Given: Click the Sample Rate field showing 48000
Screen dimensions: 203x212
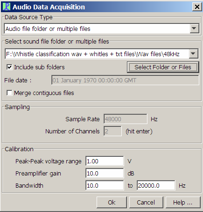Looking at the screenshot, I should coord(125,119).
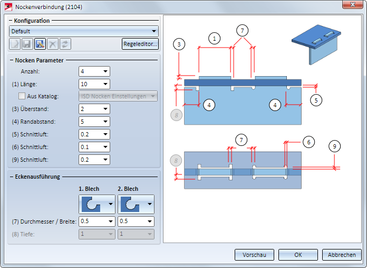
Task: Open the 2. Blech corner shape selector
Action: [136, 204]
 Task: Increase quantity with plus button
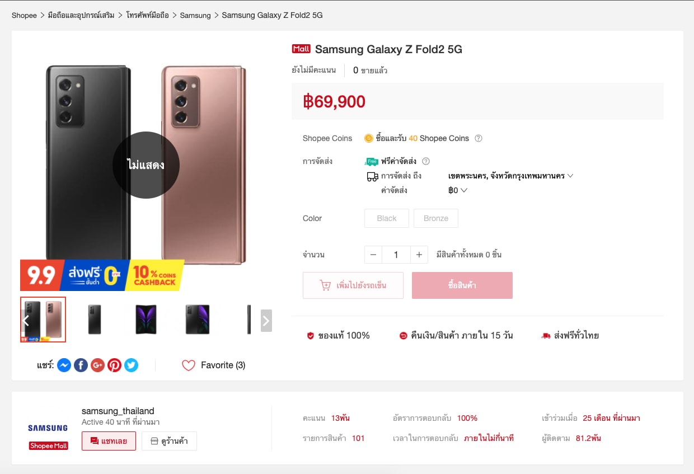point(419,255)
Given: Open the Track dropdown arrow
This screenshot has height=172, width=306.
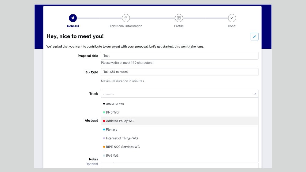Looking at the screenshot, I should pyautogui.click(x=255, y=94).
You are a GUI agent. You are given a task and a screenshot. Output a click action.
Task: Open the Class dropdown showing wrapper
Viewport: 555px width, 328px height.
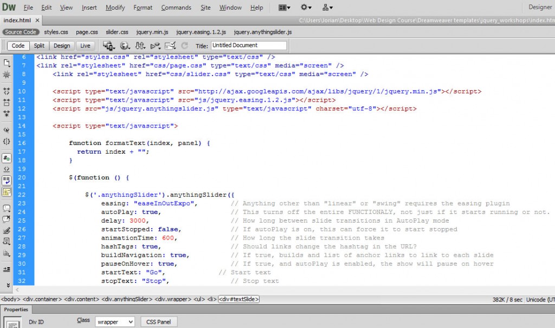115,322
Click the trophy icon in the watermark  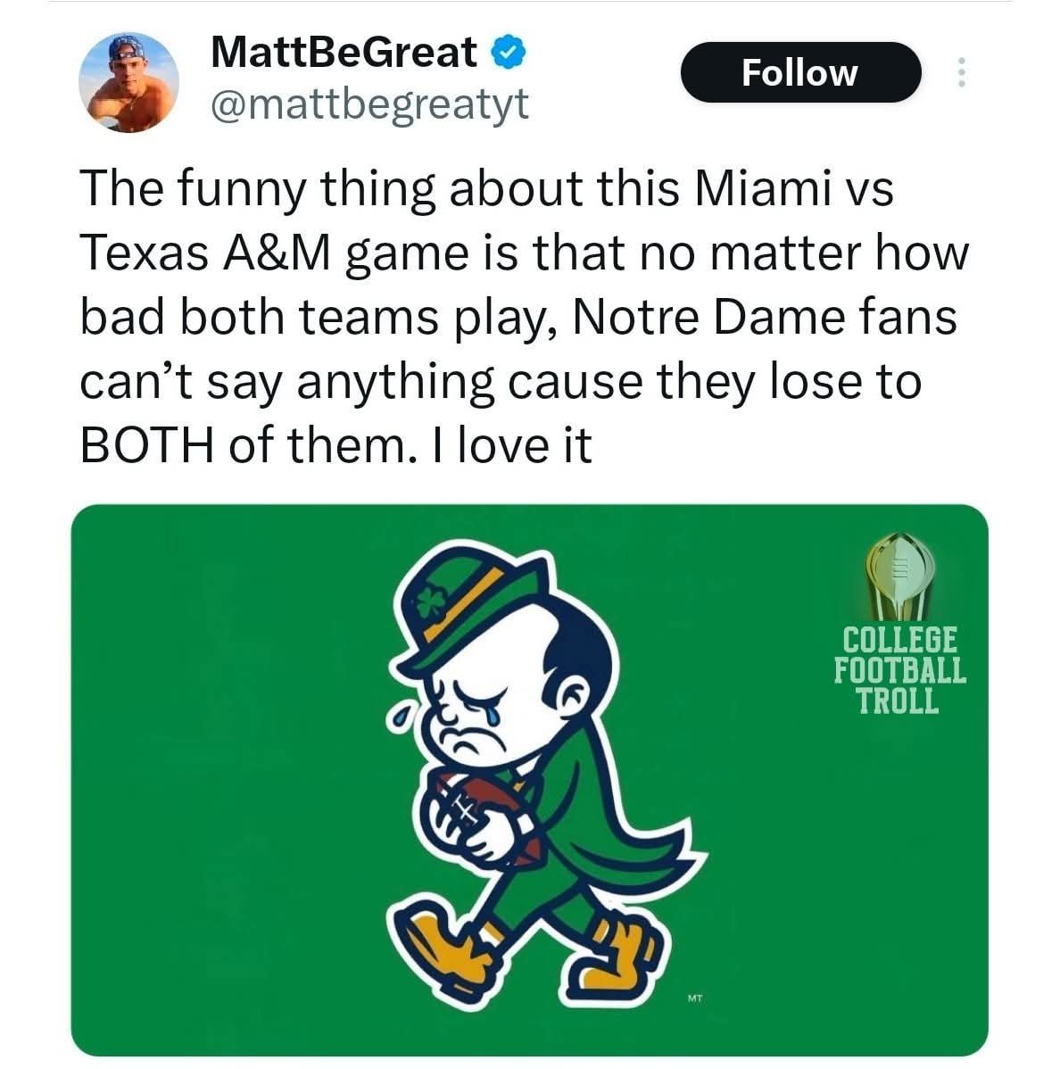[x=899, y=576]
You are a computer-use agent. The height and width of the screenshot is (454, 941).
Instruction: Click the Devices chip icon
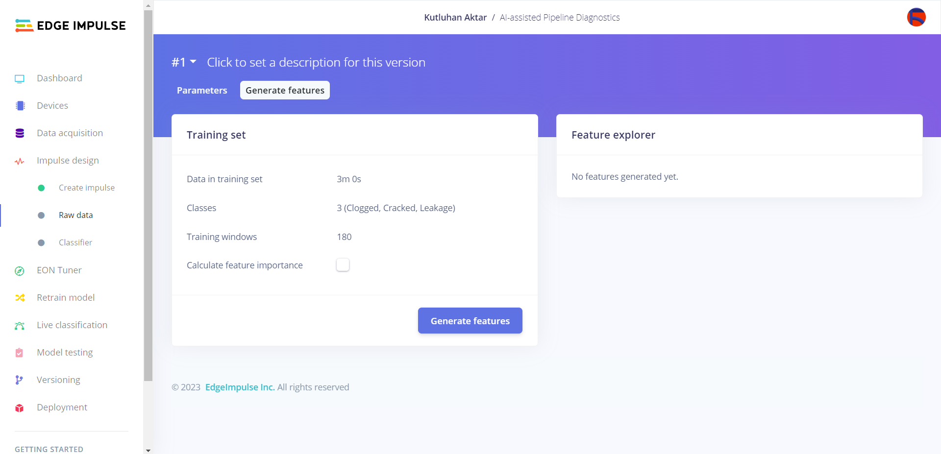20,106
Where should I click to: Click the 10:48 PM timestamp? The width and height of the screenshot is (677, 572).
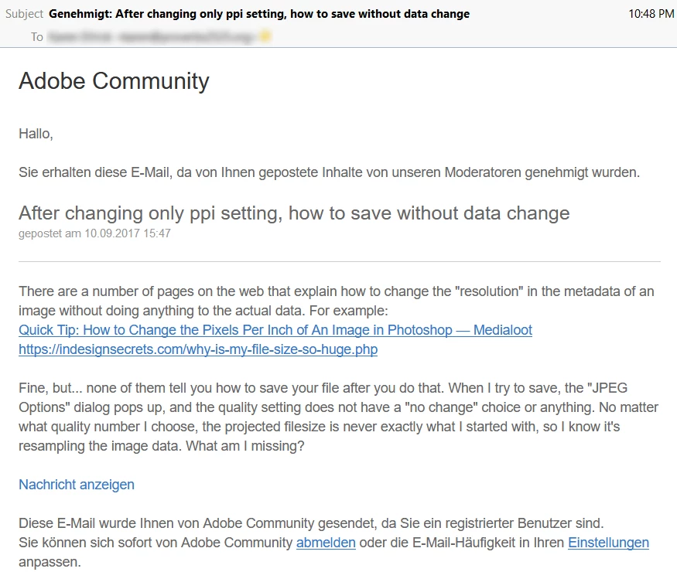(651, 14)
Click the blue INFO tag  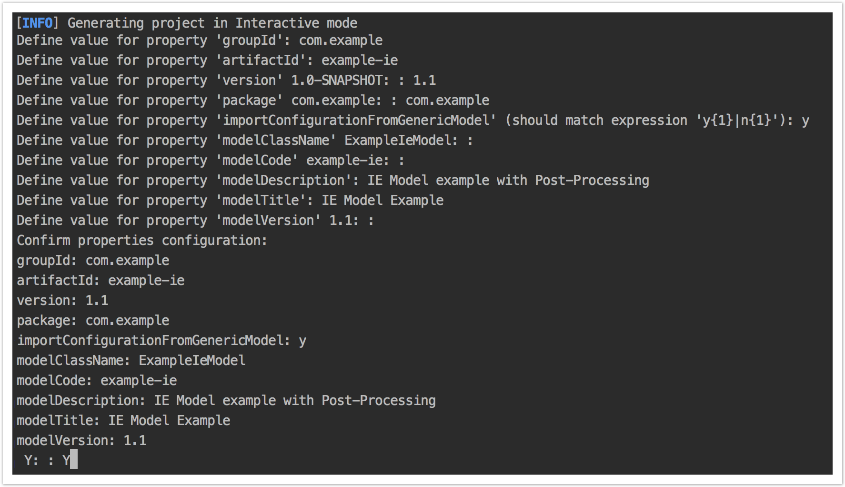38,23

--

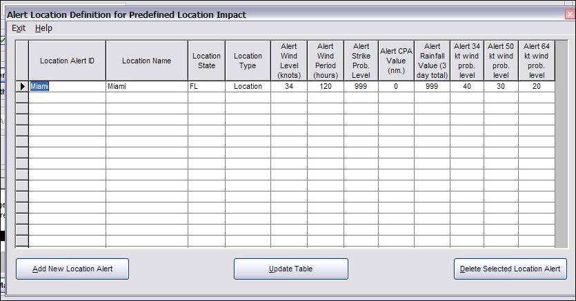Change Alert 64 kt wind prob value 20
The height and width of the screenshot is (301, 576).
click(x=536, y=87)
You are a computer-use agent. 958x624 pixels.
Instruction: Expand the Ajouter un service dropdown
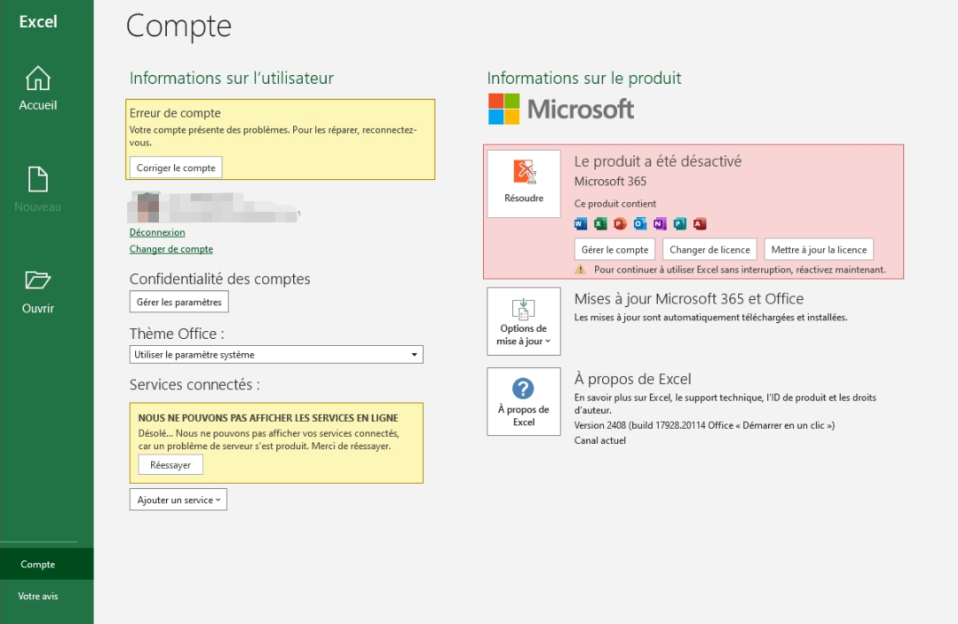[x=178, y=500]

--

Work required:
Your job is to return all lines above that hold the word "agent".

Exercise result:
You are a GUI agent. You are given a task and a screenshot. Output a click action.
You are a computer-use agent. The height and width of the screenshot is (454, 941).
You are a computer-use agent. 958x624 pixels.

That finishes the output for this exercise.